Research


We are organizing a Deep Learning Seminar, focusing on discussions around deep neural networks, large language models, and generative models. For more information, please visit: https://zuoooooooo.github.io/dlseminar.html


An Efficient Pruner for Large Language Model with Theoretical Guarantee (with Canhong Wen and Wenliang Pan)
International Conference on Machine Learning (ICML), 2025. [icml] [openreview]

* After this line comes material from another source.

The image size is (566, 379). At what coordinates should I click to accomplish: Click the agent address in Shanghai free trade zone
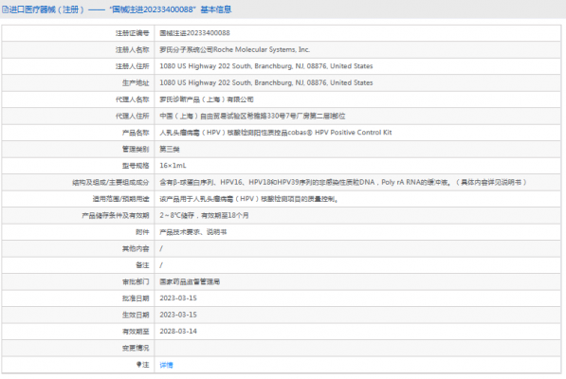252,116
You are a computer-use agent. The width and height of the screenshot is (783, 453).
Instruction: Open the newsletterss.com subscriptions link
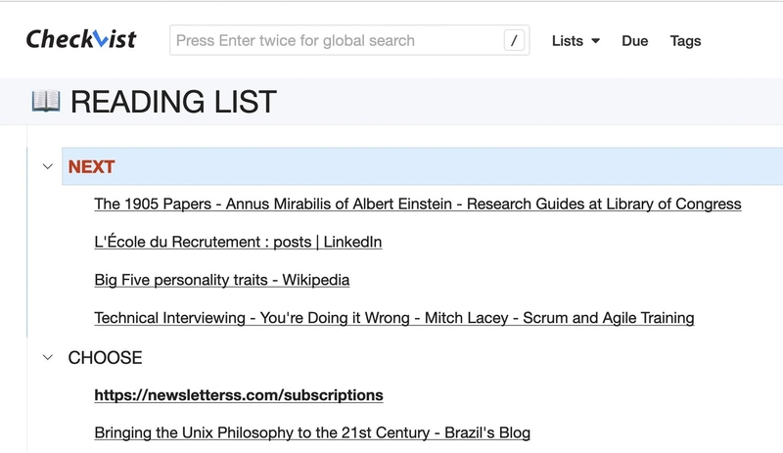(x=238, y=395)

Abstract: Large Language Models (LLMs) have showcased remarkable performance across a range of tasks but are hindered by their massive parameter sizes, which impose significant computational and storage demands. Pruning has emerged as an effective solution to reduce model size, but traditional methods often involve inefficient retraining or rely on heuristic-based one-shot approaches that lack theoretical guarantees. In this paper, we reformulate the pruning problem as an $\ell_0$-penalized optimization problem and propose a monotone accelerated Iterative Hard Thresholding (mAIHT) method. Our approach combines solid theoretical foundations with practical effectiveness, offering a detailed theoretical analysis that covers convergence, convergence rates, and risk upper bounds. Through extensive experiments, we demonstrate that mAIHT outperforms state-of-the-art pruning techniques by effectively pruning the LLaMA-7B model across various evaluation metrics.